We’ll begin by exploring the distribution and patterns of individual variables and how their distribution varies across types of wine. First, we’ll generate plots and then discuss the patterns and interesting finds.
For some variables such as chlorides, density and total sulfur dioxide I had to exclude outliers from plots, since they usually created distortations that made it harder to spot overall traits.
As quality is our main feature of interest, we’ll start with it and then explore all other features in order of expected relevence for the differences in quality rating.
## 3 4 5 6 7 8 9
## 10 53 681 638 199 18 0
## 3 4 5 6 7 8 9
## 20 163 1457 2198 880 175 5
Most red wines were rated 5 with a minimum rating of 3 and maximum of 8. White wines had generally better ratings, with most of them being rated 6 and 5 of them being rated 9, the highest rating among this group. 67% of white wines have ratings greater than 5 in comparison with only 53% of red wines.
Quality rating distribution appears to be normal for both red and white wines, though the distribution for red wines seems to be wider. Here we can clearly see that most wines in the sample are white.
## Min. 1st Qu. Median Mean 3rd Qu. Max.
## 8.40 9.50 10.20 10.42 11.10 14.90
## Min. 1st Qu. Median Mean 3rd Qu. Max.
## 8.00 9.50 10.40 10.51 11.40 14.20
Alcohol concentration distribution is very similar for red and white wines. Both range from about 8% to 14% of volume and appear to be bimodal, with a peak below 10% (about 9.5%) and a smaller one above 10% (about 11% for reds and 12.5% for whites). Alcohol distribution seems wider for white than for red wines, and the white’s mean is slighly higher than red’s, being 10.51% and 10.41% respectively. Reds have 3 outliers above 13.5% while whites have no outliers.
## Min. 1st Qu. Median Mean 3rd Qu. Max.
## 0.900 1.900 2.200 2.539 2.600 15.500
## Min. 1st Qu. Median Mean 3rd Qu. Max.
## 0.600 1.700 5.200 6.391 9.900 65.800
White wines have more sugar than red wines on average. The mean residual sugar concentration for white is 6.4 g/L while for red is 2.5 g/L, almost 3x less. And the max concentration for white, 65.8 g/L is much higher than for red, 15.5 g/L. One interesting fact is that the median and 3rd quantile of red wines are very near each other, being 2.2 g/L and 2.6 g/L respectively.

● ● ● ●

▶ **Brief**
In the wine analysis, what percentage of white wines have quality ratings greater than 5? The lines after this point have no connection to the wine analysis.

▶ **Collected material**
● ● ● ●

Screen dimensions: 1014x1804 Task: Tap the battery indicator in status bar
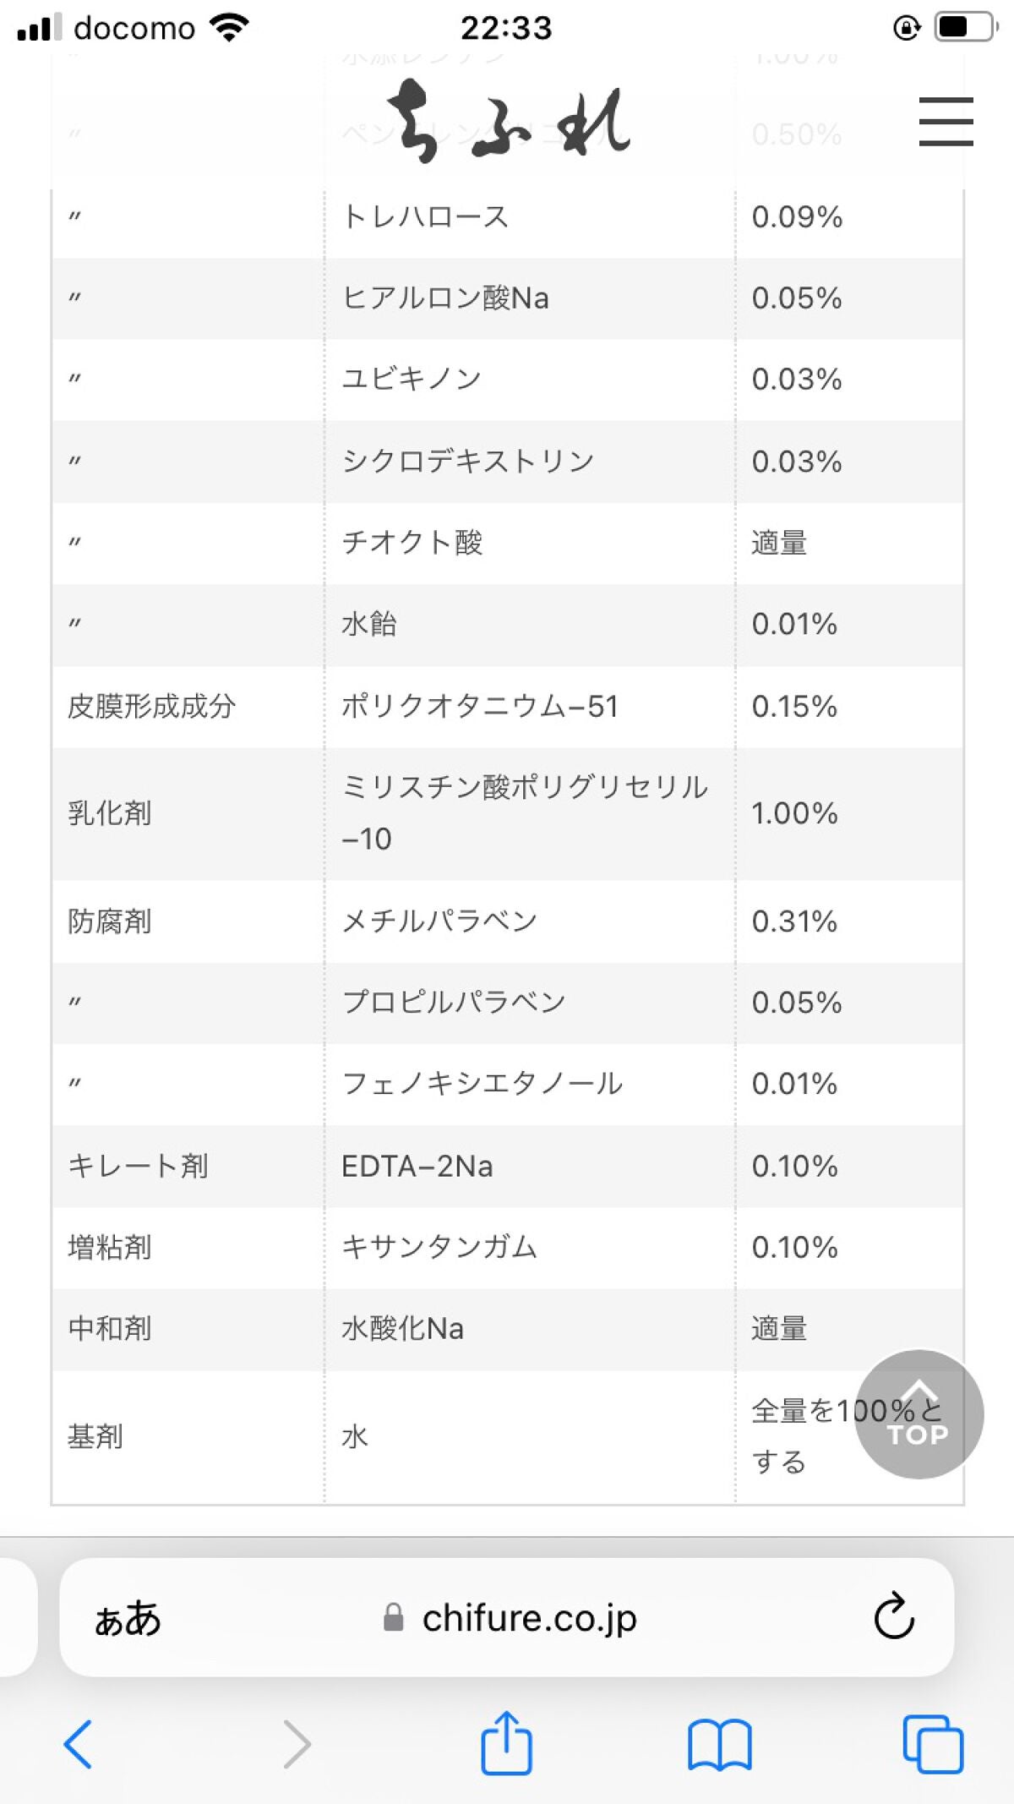pyautogui.click(x=963, y=27)
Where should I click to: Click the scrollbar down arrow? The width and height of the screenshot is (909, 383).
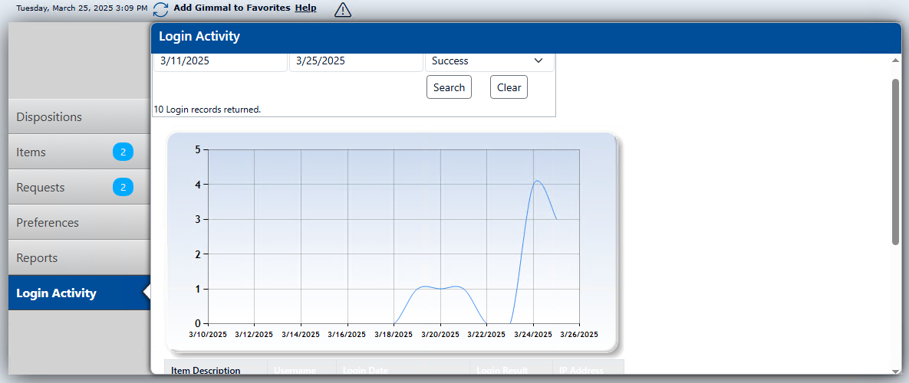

● ● ● ●

▶ **Finished task**
67% of white wines have ratings greater than 5.